▶ [DATA]:

* * * *

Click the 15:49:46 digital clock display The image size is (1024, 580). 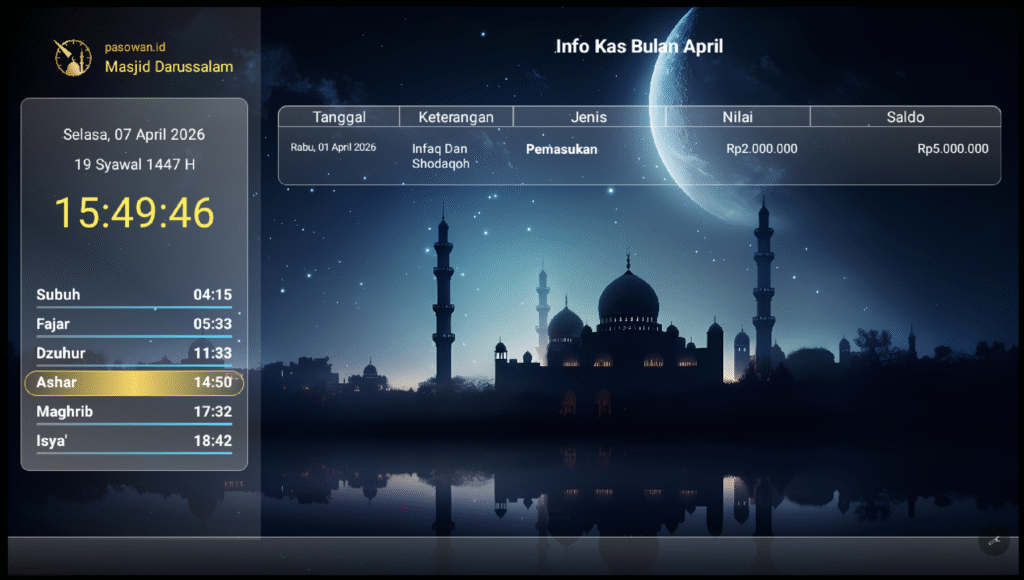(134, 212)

* * * *

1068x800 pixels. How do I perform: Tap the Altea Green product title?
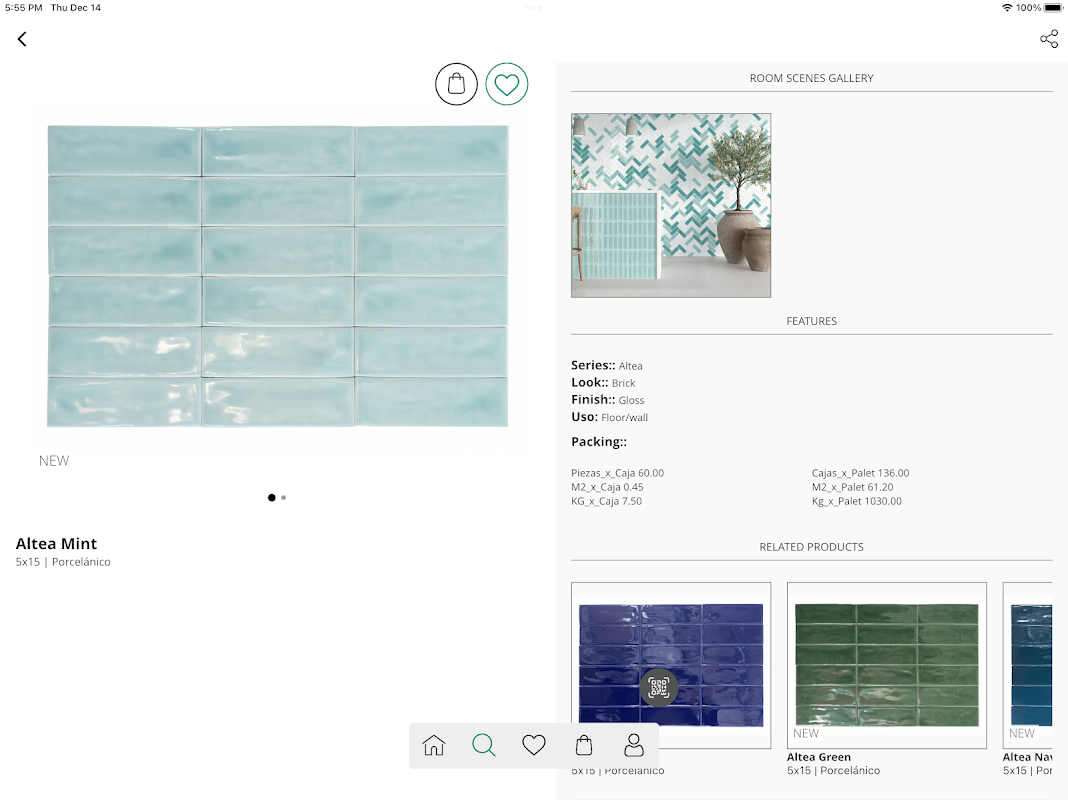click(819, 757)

* * * *

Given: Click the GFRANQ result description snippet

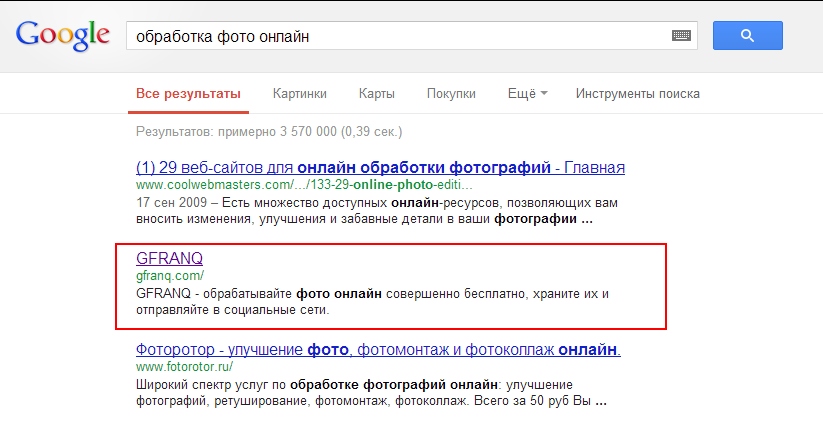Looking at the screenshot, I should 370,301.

* * * *

▶ [GIVEN PROBLEM]: Rewrite the lines from the one containing "Given: Click the" up to and including the one containing "Looking at the screenshot, I should 370,301.", replacing "description snippet" with "summary text" and leaving everything else unchanged. Leave the pictures out of your answer.

▶ [EXERCISE OUTPUT]:
Given: Click the GFRANQ result summary text

Looking at the screenshot, I should 370,301.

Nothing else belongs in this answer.